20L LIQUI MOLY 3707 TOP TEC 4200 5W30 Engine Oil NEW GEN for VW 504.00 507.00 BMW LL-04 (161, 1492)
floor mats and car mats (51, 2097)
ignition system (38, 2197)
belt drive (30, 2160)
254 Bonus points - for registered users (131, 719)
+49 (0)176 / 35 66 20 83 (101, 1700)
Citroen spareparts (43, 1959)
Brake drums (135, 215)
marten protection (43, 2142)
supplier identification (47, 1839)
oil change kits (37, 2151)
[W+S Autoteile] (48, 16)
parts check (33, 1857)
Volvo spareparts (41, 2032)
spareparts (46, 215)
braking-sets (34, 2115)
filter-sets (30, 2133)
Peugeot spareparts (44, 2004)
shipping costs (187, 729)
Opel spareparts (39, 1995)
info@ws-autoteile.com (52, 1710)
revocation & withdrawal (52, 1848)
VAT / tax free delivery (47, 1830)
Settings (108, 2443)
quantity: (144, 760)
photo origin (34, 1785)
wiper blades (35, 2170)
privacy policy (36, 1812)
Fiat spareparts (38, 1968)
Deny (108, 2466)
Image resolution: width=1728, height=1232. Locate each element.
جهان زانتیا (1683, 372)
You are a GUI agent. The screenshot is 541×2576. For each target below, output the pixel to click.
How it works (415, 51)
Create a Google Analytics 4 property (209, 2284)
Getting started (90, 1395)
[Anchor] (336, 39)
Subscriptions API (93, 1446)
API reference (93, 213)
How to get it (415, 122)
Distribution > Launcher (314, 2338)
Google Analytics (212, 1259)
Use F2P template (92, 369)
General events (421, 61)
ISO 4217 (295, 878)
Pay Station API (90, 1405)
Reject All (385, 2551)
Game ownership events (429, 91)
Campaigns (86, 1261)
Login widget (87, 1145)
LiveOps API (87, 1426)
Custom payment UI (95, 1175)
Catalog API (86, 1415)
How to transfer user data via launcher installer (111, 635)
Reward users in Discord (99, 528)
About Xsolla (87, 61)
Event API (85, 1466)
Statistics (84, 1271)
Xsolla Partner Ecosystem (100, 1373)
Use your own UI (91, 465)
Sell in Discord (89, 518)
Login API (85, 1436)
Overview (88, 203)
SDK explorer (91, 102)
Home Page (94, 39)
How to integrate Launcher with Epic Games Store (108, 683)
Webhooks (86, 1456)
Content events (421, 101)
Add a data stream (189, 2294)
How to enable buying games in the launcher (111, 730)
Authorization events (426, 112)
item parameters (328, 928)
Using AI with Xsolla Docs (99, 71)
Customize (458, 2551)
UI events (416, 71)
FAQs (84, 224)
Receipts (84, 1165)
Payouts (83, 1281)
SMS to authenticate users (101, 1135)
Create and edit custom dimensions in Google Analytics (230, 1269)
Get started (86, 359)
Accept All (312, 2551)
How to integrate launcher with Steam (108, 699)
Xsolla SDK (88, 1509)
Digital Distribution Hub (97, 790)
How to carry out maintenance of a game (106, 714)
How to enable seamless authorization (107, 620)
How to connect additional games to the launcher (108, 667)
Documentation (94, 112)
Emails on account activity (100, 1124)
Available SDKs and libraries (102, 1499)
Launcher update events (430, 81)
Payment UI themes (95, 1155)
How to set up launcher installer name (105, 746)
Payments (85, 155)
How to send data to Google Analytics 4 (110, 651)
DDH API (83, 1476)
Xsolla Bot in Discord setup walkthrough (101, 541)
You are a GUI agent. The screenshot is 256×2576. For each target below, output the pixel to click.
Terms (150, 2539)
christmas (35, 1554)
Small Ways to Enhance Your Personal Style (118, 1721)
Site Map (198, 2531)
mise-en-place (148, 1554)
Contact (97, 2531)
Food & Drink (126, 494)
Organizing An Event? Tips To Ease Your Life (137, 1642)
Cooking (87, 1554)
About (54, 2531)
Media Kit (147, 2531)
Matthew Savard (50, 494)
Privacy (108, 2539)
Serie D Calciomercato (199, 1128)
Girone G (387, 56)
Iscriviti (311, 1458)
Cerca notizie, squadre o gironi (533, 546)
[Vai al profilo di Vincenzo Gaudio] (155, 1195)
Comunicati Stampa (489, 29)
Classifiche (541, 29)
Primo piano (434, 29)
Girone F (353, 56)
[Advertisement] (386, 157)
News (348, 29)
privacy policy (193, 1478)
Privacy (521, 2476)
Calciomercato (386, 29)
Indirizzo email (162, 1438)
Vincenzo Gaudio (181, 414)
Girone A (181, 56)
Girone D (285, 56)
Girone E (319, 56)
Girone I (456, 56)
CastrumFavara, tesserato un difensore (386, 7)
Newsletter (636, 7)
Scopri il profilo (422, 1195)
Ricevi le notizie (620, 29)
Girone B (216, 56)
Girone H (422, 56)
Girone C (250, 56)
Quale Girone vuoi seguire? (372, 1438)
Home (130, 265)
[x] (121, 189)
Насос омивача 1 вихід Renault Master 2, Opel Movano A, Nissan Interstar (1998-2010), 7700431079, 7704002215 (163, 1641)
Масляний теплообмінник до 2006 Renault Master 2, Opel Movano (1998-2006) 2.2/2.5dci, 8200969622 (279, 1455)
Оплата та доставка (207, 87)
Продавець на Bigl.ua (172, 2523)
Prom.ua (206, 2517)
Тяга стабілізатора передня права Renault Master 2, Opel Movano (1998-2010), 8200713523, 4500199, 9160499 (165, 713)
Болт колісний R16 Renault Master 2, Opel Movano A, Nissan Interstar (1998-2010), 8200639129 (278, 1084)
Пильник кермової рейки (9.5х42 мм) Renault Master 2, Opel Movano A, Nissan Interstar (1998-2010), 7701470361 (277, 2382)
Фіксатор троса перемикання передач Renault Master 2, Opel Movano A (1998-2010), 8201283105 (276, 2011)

▶ [EXERCISE OBJECTIVE]:
Go to the line with "Get started (86, 359)" in the entries above and repeat every line from there through the line with "Xsolla Bot in", exactly and with no other text.

▶ [WRITTEN ANSWER]:
Get started (86, 359)
Accept All (312, 2551)
How to integrate launcher with Steam (108, 699)
Xsolla SDK (88, 1509)
Digital Distribution Hub (97, 790)
How to carry out maintenance of a game (106, 714)
How to enable seamless authorization (107, 620)
How to connect additional games to the launcher (108, 667)
Documentation (94, 112)
Emails on account activity (100, 1124)
Available SDKs and libraries (102, 1499)
Launcher update events (430, 81)
Payment UI themes (95, 1155)
How to set up launcher installer name (105, 746)
Payments (85, 155)
How to send data to Google Analytics 4 (110, 651)
DDH API (83, 1476)
Xsolla Bot in Discord setup walkthrough (101, 541)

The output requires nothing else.